◆ Text provided:

------------------------

Dr James Cusack, the chief executive of Autistica, the UK’s leading autism research charity, said Mandy’s results did not surprise him. “Autism diagnosis can be a wild west in terms of inconsistencies in approach,” he said. “We know of many good quality assessment centres where people aren’t getting access to proper autism diagnoses because that centre follows untested diagnostic practices, sometimes even ones they’ve developed themselves.”

Cusack suggested the research indicated people were being overdiagnosed and said that “unless something is done to regulate this, it will affect public trust in diagnoses per se”.

He also said there were large regional variations in diagnoses. He pointed to research that found up to 4% of children aged 10 to 14 years old are being diagnosed in some areas, compared with 1.5% in others.

“That’s really dangerous because it means there’s no clarity in what a diagnosis is for, who it is for and how systems support the wide range of people being given a positive diagnosis,” he said.

Unlike Cusack, Mandy guesses that there is more underdiagnosis of adults than overdiagnosis. “But the key question is, ‘What level of diagnosis is correct?’ and the honest answer is nobody knows,” he said. “But the fact that there isn’t a consistent conversion rate between referrals and diagnoses is very troubling.”

Mandy said his results “show we need radical change in the way autism diagnoses are given”. He said: “Our findings worry me because this is a high-stakes assessment that is really important in affecting somebody’s identity, their access to services and funds, and their life decisions.”

------------------------

◆ Available data:

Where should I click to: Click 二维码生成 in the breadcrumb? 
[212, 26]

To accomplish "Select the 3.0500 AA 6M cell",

------------------------

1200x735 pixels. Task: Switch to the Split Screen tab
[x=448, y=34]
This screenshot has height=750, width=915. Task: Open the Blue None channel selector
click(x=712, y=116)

------------------------

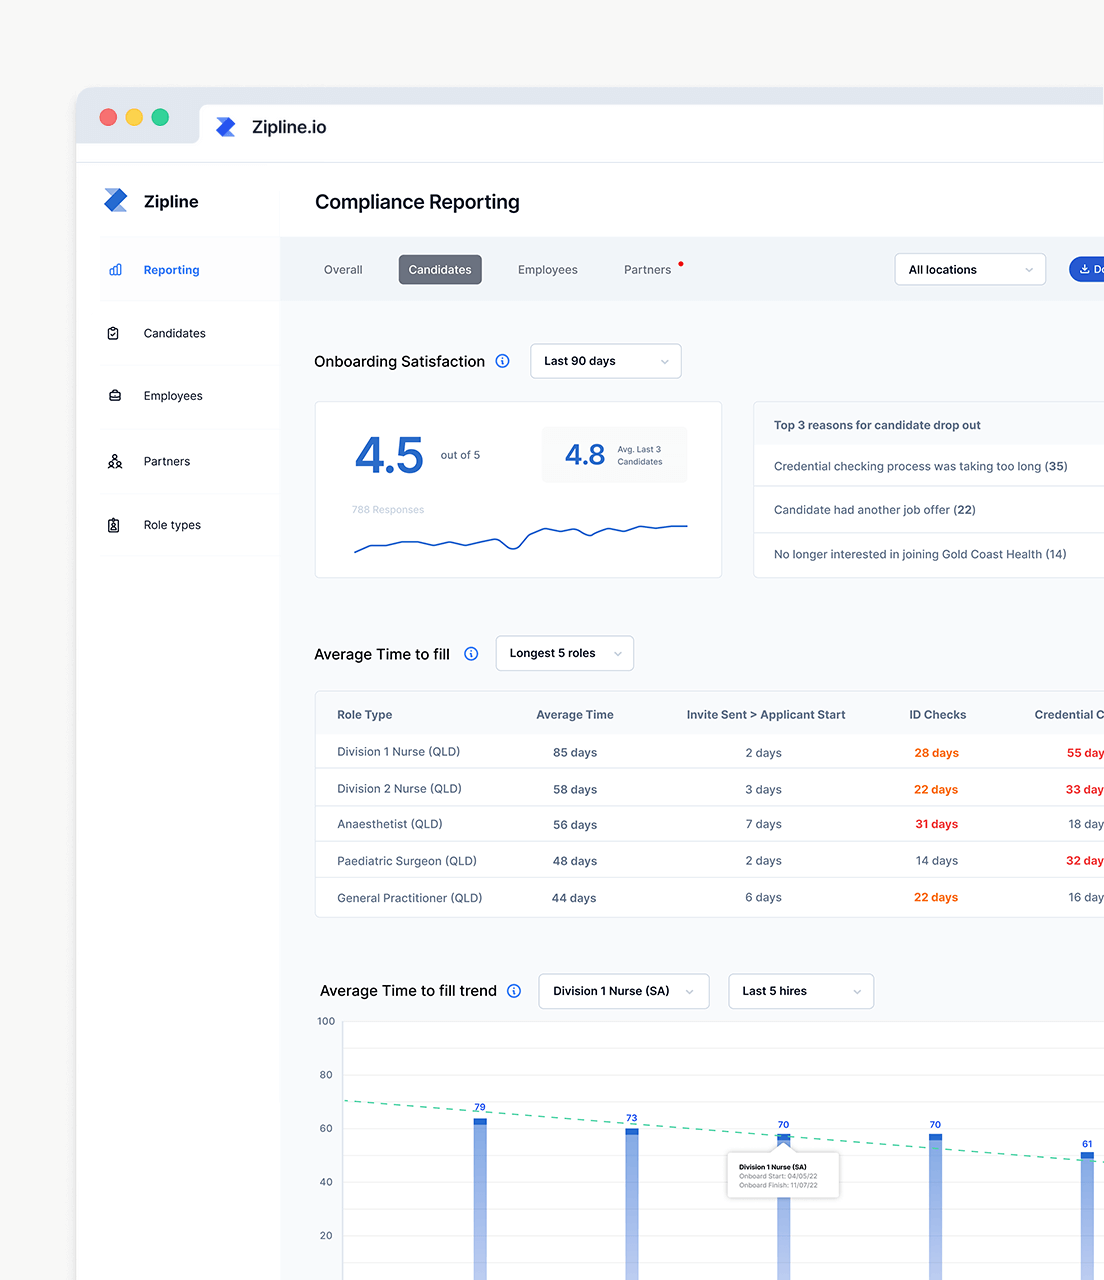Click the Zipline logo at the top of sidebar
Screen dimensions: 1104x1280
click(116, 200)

------------------------

◆ Using the information:
1. Change "regional" to "geographic" in the autism diagnosis text from "Cusack suggested the" up to and including "1.5% in others.", and give that part again.
2. Write what comes after the last sentence of the autism diagnosis text.
The rows play no part in this.

◆ Answers:
1.
Cusack suggested the research indicated people were being overdiagnosed and said that “unless something is done to regulate this, it will affect public trust in diagnoses per se”.

He also said there were large geographic variations in diagnoses. He pointed to research that found up to 4% of children aged 10 to 14 years old are being diagnosed in some areas, compared with 1.5% in others.

2.
The government’s 2010 autism strategy recommended the establishment of specialist, community-based, multidisciplinary teams to provide, coordinate and oversee services. However, there is no guidance around the staffing of these teams or how they should operate. As a result, a number of different models have emerged.

Bryony Beresford, a professor at the University of York, conducted the first national evaluation of specialist autism team service models in 2020. She also found a wide variation in reported rates of diagnosis, ranging from less than 50% to more than 80%.

“Each team differed in their diagnostic assessment protocols and each was unique,” she said. “In addition, unlike some diagnoses, clinical judgment is central to the autism diagnostic process and this will contribute to variation. Does this mean we can’t trust diagnoses? We just don’t yet have the evidence to say yes or no to that question.”

Dr Peter Carpenter, the chair of the Neurodevelopmental Psychiatry Special Interest Group, agreed that it was “very much in the eye of the clinician-beholder as to whether someone is diagnosed as autistic or not”.

He said there needed to be a national agreement of common practice and thresholds but that a level of variation was inevitable. “How do you get a definition of autism that experts can work to precisely and consistently which covers everybody at all ages and includes both members of Mensa and the most profoundly intellectually disabled?” he asked. “All our criteria involve a large amount of room for interpretation by individual clinicians.”

Many are now turning to independent diagnostic assessments but the National Autistic Society (NAS) said their decisions could not necessarily be relied on either. “There are many providers out there now, some for profit and others not for profit,” said Dr Sarah Lister Brook, NAS’s clinical director. “Some are regulated – many are commissioned by the NHS to deal with NHS waiting lists – but some operate with minimal regulation or oversight so the quality is variable.”

An NHS spokesperson said: “The NHS is fully committed to supporting and improving the lives of autistic people, and published new national guidance for autism assessment services to ensure local areas can manage the 50% increase in referrals they have seen over last year while ensuring people have the support they need as they wait to be assessed.”